Former JACL National Director Herb Yamanishi. Photo: Nancy Ukai.

In the audience Q and A that followed, Herb Yamanishi, who was JACL National Director from 1996 to 1999, rose to say, “Since I’ve been here, I feel a little bit of a negative undercurrent about JACL … and yet I thought we were here as part of a healing process as a community.” To that, Barbara Takei of the Tule Lake Committee rose to suggest that “the frustration of what you’re sensing” stemmed from the lingering resentment among Tulean families at the organization’s backhanded 2019 apology to the Tule Lake resisters, which included language that condemned dissent and created additional harm, pain, anger, and distrust.

Whenever JACL does try to move forward, as it did in 2019, the move is often derailed by someone raising the specter of JACL leaders being beaten up in camp by some combination of protesters or resisters or “extremist elements” or “no-no boys.” As shown above, the two documented attacks on JACL leaders in camp occurred in late 1942, before the loyalty questionnaire, before the creation of “no-nos.” Tule Lake had nothing to do with those beatings.

Whenever people talk about reconciliation within the Japanese American community, it’s often framed as reconciliation between two opposing camps, between JACL and the “no-no boys,” or between JACL and the Tule Lake renunciants and their descendants. But in observing the organization’s internal struggles over the past 40 years to make some meaningful atonement for the actions of its wartime leadership, I’ve come to believe the reconciliation that needs to happen is within the modern-day JACL itself — for the organization to reconcile itself with its own history, before it can be free to reconcile with anyone else.

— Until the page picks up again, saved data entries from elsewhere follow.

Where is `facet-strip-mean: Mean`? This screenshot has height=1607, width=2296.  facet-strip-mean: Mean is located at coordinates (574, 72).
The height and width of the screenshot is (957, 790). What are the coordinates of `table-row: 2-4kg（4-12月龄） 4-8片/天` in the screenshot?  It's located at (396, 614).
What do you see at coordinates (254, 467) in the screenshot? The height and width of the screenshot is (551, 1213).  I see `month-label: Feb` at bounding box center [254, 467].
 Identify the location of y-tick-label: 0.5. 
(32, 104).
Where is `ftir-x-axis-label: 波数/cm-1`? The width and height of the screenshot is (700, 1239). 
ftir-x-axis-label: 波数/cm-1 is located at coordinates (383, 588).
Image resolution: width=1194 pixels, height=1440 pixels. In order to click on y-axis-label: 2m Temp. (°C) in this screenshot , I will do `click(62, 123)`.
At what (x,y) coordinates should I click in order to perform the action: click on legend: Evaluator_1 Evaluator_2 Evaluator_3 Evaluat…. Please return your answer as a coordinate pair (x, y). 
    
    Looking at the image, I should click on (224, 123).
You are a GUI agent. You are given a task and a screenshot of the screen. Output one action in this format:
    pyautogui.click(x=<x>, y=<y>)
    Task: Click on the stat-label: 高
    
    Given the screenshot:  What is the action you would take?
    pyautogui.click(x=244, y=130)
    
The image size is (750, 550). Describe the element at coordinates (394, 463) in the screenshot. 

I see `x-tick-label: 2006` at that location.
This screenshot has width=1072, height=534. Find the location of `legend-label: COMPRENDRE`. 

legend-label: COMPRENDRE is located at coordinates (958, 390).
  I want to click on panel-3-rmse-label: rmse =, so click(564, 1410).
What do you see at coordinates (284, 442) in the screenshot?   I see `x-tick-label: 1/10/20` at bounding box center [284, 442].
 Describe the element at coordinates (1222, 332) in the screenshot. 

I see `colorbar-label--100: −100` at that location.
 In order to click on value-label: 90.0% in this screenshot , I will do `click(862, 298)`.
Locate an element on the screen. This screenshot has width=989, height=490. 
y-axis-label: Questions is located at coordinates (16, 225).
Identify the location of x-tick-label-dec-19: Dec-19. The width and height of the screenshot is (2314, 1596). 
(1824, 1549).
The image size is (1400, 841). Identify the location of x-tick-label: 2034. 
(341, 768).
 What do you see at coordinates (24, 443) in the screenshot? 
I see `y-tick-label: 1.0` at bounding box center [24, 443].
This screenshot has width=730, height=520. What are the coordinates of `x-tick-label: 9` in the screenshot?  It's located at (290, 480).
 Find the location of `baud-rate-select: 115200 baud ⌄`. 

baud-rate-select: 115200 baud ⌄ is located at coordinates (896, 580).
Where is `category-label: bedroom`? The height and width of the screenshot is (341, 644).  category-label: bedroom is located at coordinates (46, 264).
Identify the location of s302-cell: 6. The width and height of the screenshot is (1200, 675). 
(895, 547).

In that regard, our workshop at Tule Lake opened a path for JACL to address its problem of a flagging membership and engage the next generations it so urgently needs to survive — by coming clean, acknowledging its history, and repudiating the worst of its wartime excesses, much like the U.S. government did in apologizing and making reparation. The people who made those wartime decisions are long gone, along with most of their staunchest defenders. The study of the wartime JACL will soon be as distant to us in the present as the study of the Civil War was when I was growing up. The organization is on the cusp of yet another generational turnover. Why keep lugging the old baggage?

I’m hearing things coming out of the workshop and pilgrimage that may be brought before the next JACL convention starting July 29 in Las Vegas. New leadership could come in the form of resolutions formally embracing the findings of the 1990 Lim Report; adopting the language of the March 30 JACL statement essentially apologizing for its backhanded 2019 apology to the Tule Lake resisters; or going all the way and apologizing to the entire community for its wartime collaboration and suppression of resistance, as Frank Emi suggested at the JACL’s very specific 2002 public apology to the “Resisters of Conscience.”